*LISTED ENTRIES*.
=-=-=-=-=
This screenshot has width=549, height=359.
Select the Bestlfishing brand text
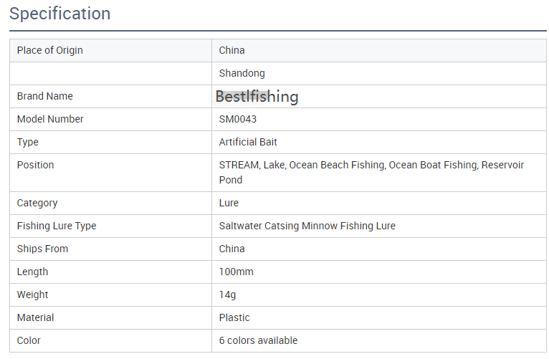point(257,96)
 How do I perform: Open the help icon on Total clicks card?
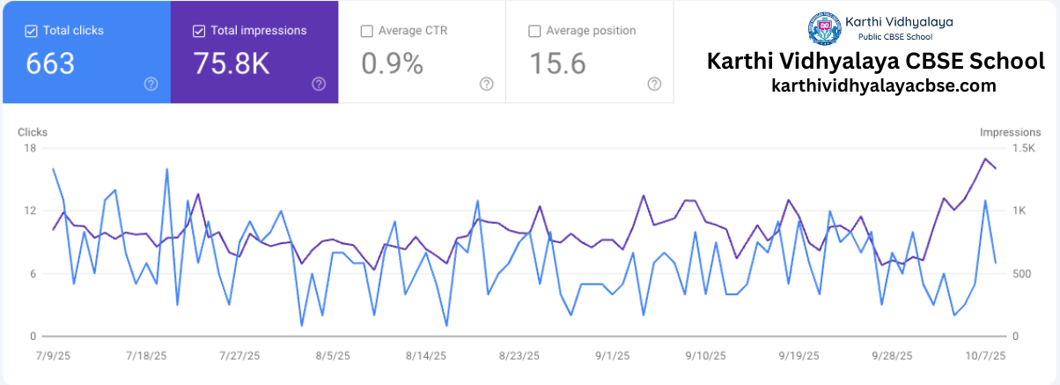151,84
=-=-=-=-=
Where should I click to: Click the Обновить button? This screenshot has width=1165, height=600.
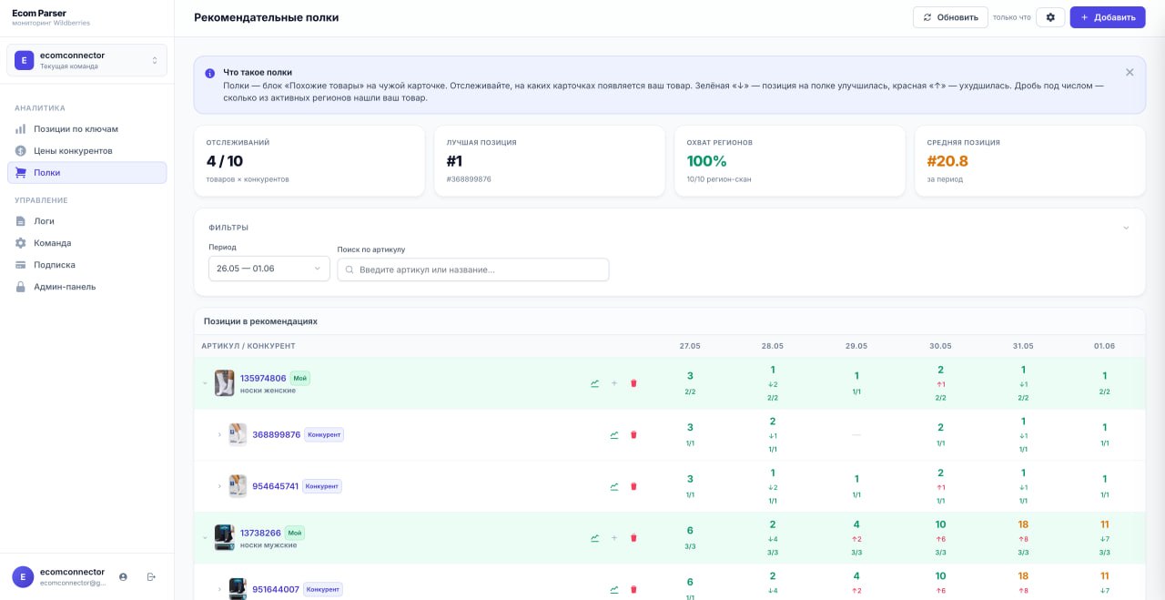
=-=-=-=-=
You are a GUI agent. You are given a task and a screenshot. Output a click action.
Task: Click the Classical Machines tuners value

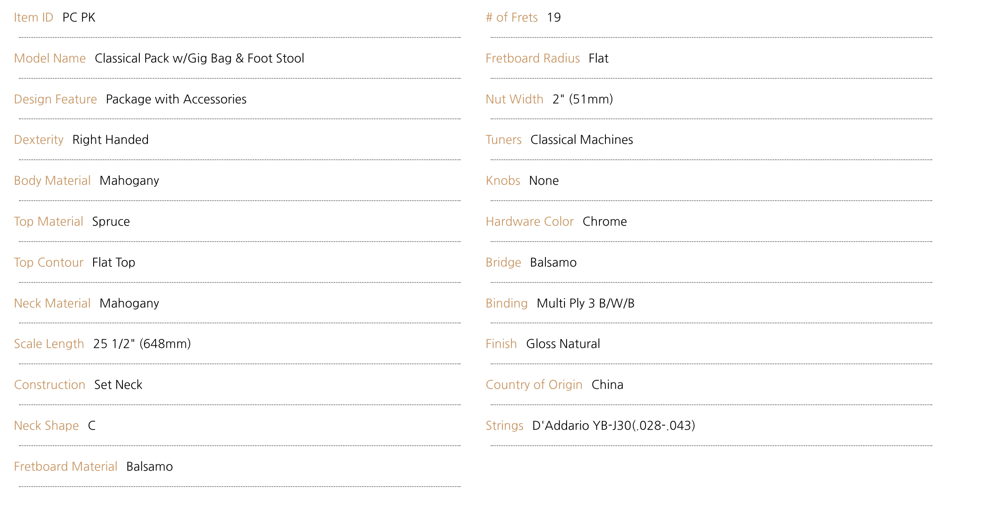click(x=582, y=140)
=-=-=-=-=
*THE PROBLEM*.
How many lines of the listing hold the string "height"? Give the number alone.

*SOLUTION FOR THIS TASK*.
2